1.- La motivación para trabajar más duro. Puede por ejemplo no ser útil para decidir si comenzamos una carrera, pero una vez que estamos en la línea de salida nos da el empuje necesario para seguir corriendo hasta el final para conseguir un puesto entre los finalistas. El exceso de confianza nos puede, por el contrario hacer demasiado complacientes con nosotros mismos.

2.- Los pensamientos sobre ser impostores nos pueden motivar para trabajar mejor. Cuando no creemos que podemos ganar no tenemos nada que perder si repensamos nuestra estrategia. Sentirnos como impostores nos pone en un patrón mental de principiantes llevándonos a cuestionarnos creencias que otros dan por sentado.

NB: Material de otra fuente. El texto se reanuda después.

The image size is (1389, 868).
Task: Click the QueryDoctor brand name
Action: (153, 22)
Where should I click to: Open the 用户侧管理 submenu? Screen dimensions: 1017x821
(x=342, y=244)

3.- Sentirnos como impostores puede hacer que seamos mejores aprendices. Si tenemos algunas dudas sobre nuestros conocimientos y habilidades  hace que nos bajemos del pedestal y busquemos las opiniones de los demás. Como mantienen Elizabeth Krumrei Mancuso y sus colaboradores: “El aprendizaje requiere la humildad de reconocer que tenemos algo que aprender”.

Los grandes pensadores no albergan dudas porque son impostores. Tienen dudas porque saben que todos somos parcialmente ciegos y están comprometidos a mejorar su visión. No presumen de todo lo que saben, se maravillan de lo poco que entienden. Son conscientes de que de cada respuesta surgen nuevas preguntas y de que la búsqueda del conocimiento nunca termina. Un signo de las personas que siempre están aprendiendo es  el reconocimiento de que pueden aprender algo de cada persona con la que s encuentren.

La arrogancia nos hace ciegos ante nuestras debilidades. La humildad es una lente reflectante que nos ayuda a verlas con claridad. La humildad con confianza en uno mismo es una lente correctora que nos permite superar esas debilidades.